There are many things I have neglected to mention in previous journals. Not because I am ashamed but because there is only so much you can write about in one go. But many of these little incidents partly justify my loyalty to Matty and my staying with him to the end - no matter how bad things got, and believe me, they would get worse over the ensuing few years we had left together.
When I was 15, I wagged school sport one afternoon and went to my cousin's house. He hadn't been at school for the day so I figured he was at home. At the time he was living with his father and another elderly man in the house where, coincidently, my first childhood friend had lived. The 'lodger' let me in and told me my cousin wasn't home but I could wait. He was getting ready to go to work his night shift and left me waiting in my cousins bedroom. And yes, when he came out of the shower he forcefully raped me and left me stunned and ashamed. He told me that if I said anything that he would tell my parents I had wagged school - I would have been caned at school and my father would have taken his belt to me. It was less painful to remain silent.

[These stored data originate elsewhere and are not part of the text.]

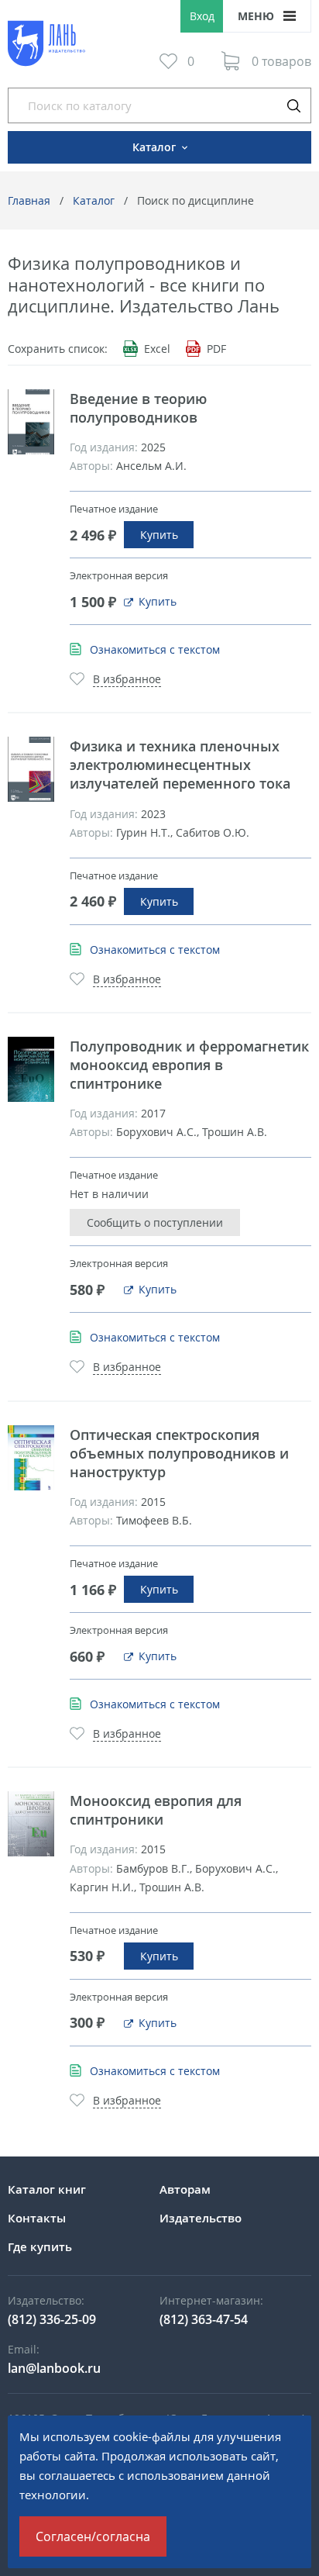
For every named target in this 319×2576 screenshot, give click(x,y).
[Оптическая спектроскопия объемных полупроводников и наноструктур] (31, 1457)
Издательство (201, 2218)
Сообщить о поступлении (155, 1222)
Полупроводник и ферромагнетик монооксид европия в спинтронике (189, 1065)
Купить (159, 534)
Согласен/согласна (93, 2536)
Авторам (185, 2189)
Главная (29, 200)
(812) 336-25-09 (52, 2319)
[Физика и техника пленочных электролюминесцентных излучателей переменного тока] (31, 769)
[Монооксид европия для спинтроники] (31, 1823)
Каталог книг (47, 2189)
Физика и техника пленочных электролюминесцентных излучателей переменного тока (180, 764)
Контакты (37, 2218)
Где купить (40, 2246)
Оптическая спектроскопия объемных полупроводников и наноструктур (179, 1453)
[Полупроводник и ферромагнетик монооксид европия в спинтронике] (31, 1069)
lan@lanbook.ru (54, 2368)
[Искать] (293, 105)
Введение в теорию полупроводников (138, 407)
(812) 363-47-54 (204, 2319)
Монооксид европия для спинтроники (156, 1809)
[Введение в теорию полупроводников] (31, 421)
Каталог (94, 200)
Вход (202, 16)
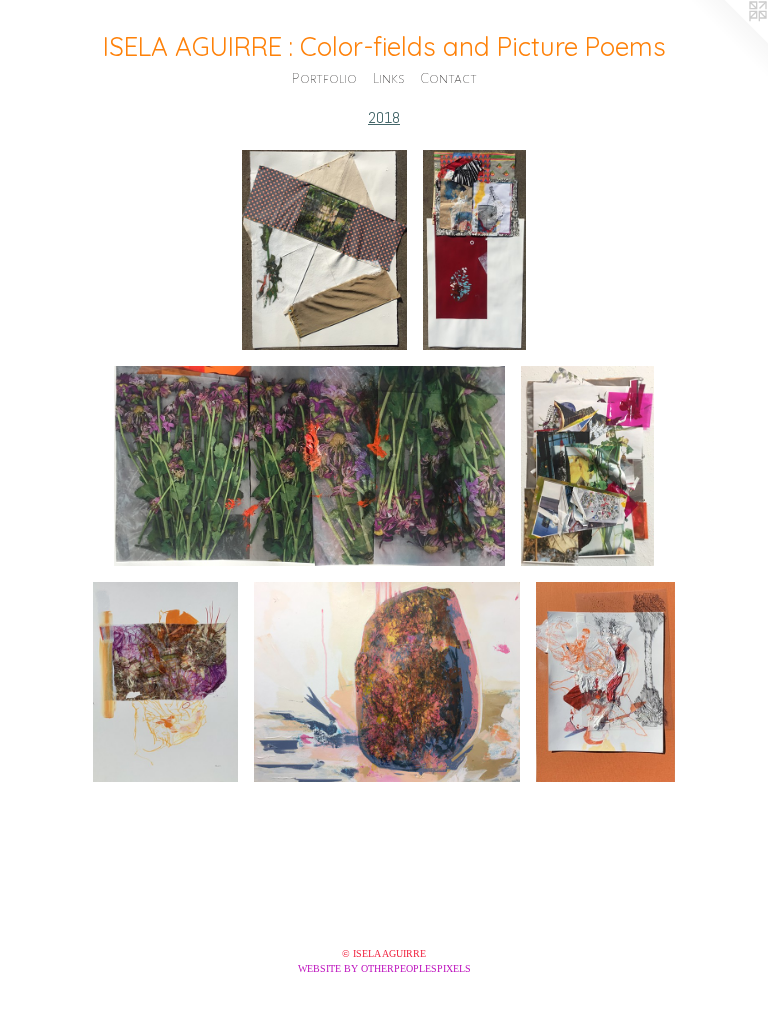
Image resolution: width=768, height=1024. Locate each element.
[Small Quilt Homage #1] (475, 250)
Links (389, 78)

Weeks later I got my revenge by going back and using the 'key under the mat' to let myself in and steal over $100 from the man's room. It wasn't until 2004 when I met up with my cousin after almost 40 years that not only did I find out that my cousin had taken the blame for the theft but also that he had spent nearly two years subjected to this man's depravity while his own father was either at work or too drunk to see what was happening.
In my first months of 'running away from home' I had spent nights on the street. Dossed down in filthy squats with heroin addicts, or sleeping with 'dirty old men' who were Social Workers during the day and preyed upon their young, vulnerable clients in the evenings. I had slept in boarding houses where the filth and cockroaches were so bad that I chose to live in a brothel rather than face another night in such disgusting premises.

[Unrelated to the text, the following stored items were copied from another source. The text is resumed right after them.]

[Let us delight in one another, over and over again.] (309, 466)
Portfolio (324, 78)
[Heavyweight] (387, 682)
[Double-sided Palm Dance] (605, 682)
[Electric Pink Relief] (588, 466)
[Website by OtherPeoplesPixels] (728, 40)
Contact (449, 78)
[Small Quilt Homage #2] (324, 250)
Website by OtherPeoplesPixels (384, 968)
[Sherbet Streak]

I had seen, and taken part in, dumping overdosed prostitutes out of windows and into back lanes so the parlour would not have to deal with the repercussions. I had stood in a doctor's surgery holding the stab wound of a young boy together while the doctor stitched it up after he had been knifed by another drug crazed boy at the hostel where he was living - after the stitching I had promptly fainted in the bathroom of the surgery.
I had listened to the tragic stories of dozens of young boys and girls whose childhoods made mine seem like the Brady Bunch. I had seen and done more than most people could ever imagine.
Yet in the years I was with Matty I lost all sense of the strong, individual that I had become. My drug habit, which was originally recreational became a strong psychological dependence in which I could hide my fears and (real or imagined) failings from the world. I didn't talk to anyone about my desperate circumstances. I got stoned, I took speed or cocaine, I walked my dog and I kept my terrifying reality to myself.
I stayed with him out of a warped sense of pride, loyalty and my own fear of losing my self esteem and losing the domestic harmony I pretended to the world I had. I was terrified of losing my semi - independence , ending up back in the world of the half-dead, losing my dog, losing face. I had the most beautiful boy in the world and he had me. Right down to his dying day he had me where he wanted me.
That's not to say that I didn't realize this. I would take steps to re-gain my independence, to re-gain my sense of self worth and to make something out of my life. The road would be harder than I imagined, the sacrifices often humiliating, the end tragically pathetic. But I did make it, or so I thought.